Document section:

Tixel is a tweakment that irons out wrinkles and smoothes the skin by creating a series of controlled burns on your skin.
What does Tixel do?
Tixel is another sort of energy treatment. But unlike radiofrequency, ultrasound and plasma – which all work in pretty complicated ways, Tixel simply uses straightforward heat energy to create the same kind of controlled trauma as these other energy-based technologies. This forces the skin to kick itself into gear and start creating new collagen, elastin and growth factors – leaving you with fresher, tighter, smoother skin in the treatment area.
The main treatment head of the device is 1cm square and packed into that space are 81 titanium rods with gently pointed ends, and there’s also a smaller treatment head with 24 pins for getting into nooks and crannies. Each hot rod tip creates a channel of damage into the skin, but the fractions of skin between the rod-tips are left intact, which helps the treated skin to heal swiftly.

Data for analysis:

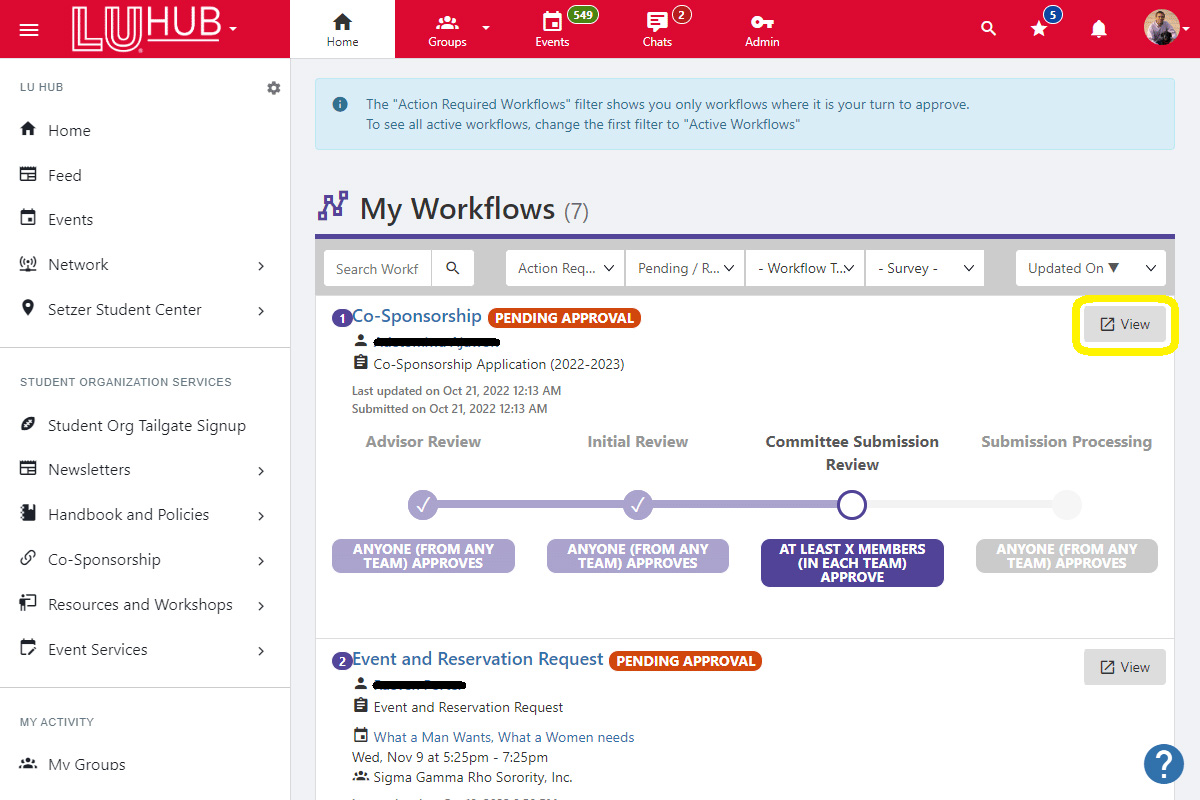Go to the Admin tab
Image resolution: width=1200 pixels, height=800 pixels.
click(x=761, y=29)
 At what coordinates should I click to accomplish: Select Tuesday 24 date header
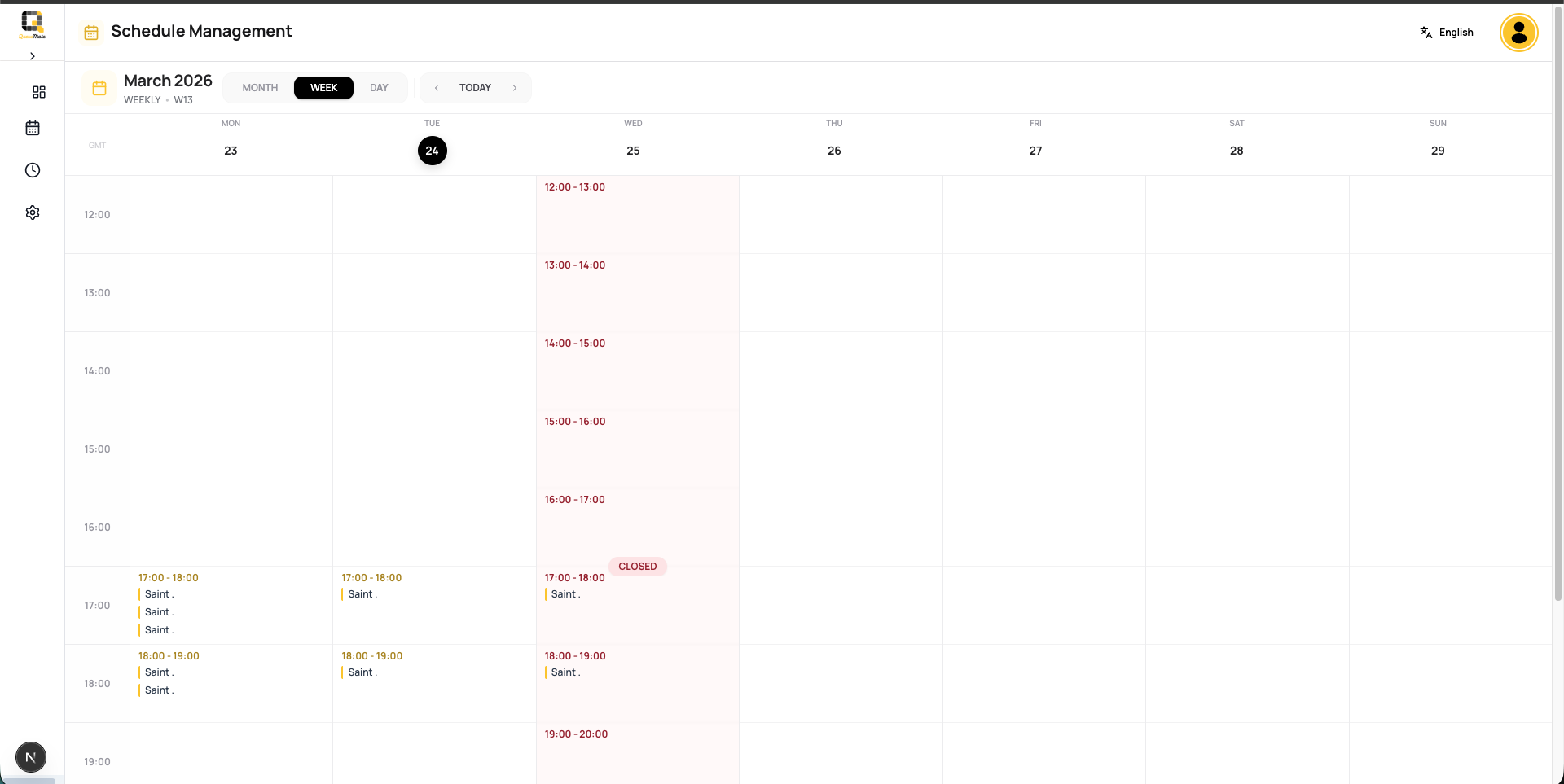click(x=433, y=151)
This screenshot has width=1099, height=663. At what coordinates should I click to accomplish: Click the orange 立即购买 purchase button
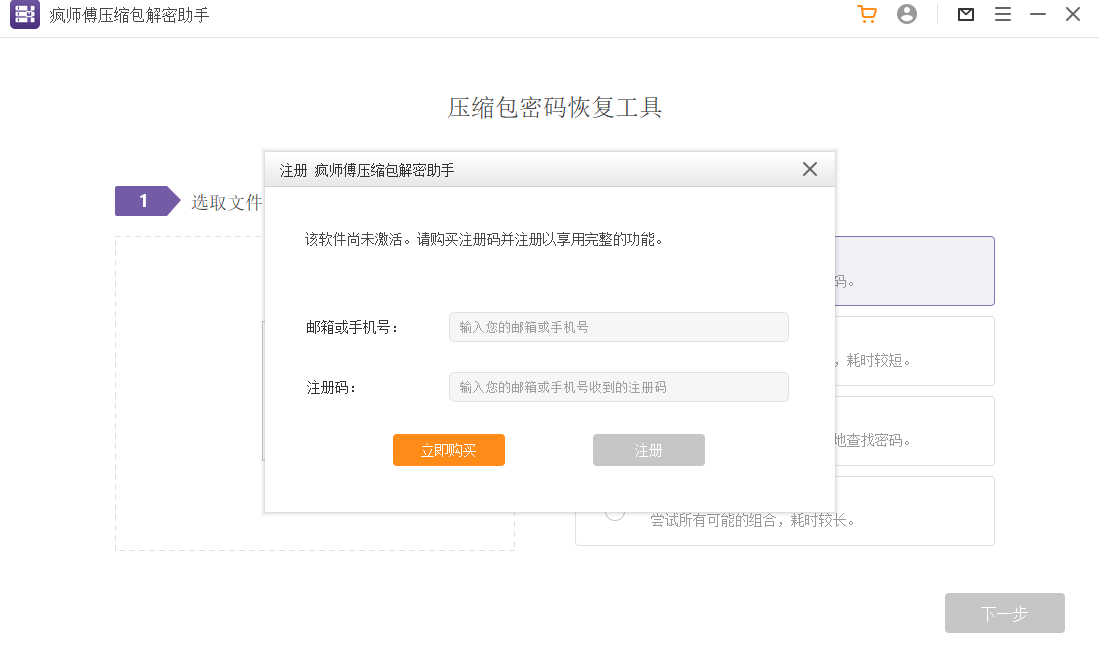point(448,450)
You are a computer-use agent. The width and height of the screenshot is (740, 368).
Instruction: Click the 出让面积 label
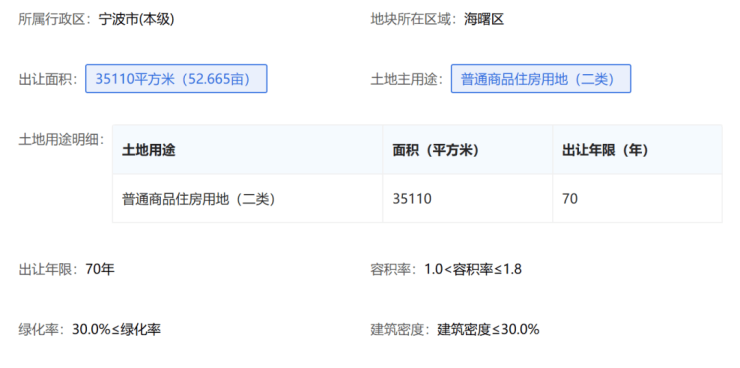tap(45, 79)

Instructions to follow:
Reproduce the Tixel section word for word, everything from "Tixel is a tweakment" down to "the treatment area.".

Answer to this task:
Tixel is a tweakment that irons out wrinkles and smoothes the skin by creating a series of controlled burns on your skin.
What does Tixel do?
Tixel is another sort of energy treatment. But unlike radiofrequency, ultrasound and plasma – which all work in pretty complicated ways, Tixel simply uses straightforward heat energy to create the same kind of controlled trauma as these other energy-based technologies. This forces the skin to kick itself into gear and start creating new collagen, elastin and growth factors – leaving you with fresher, tighter, smoother skin in the treatment area.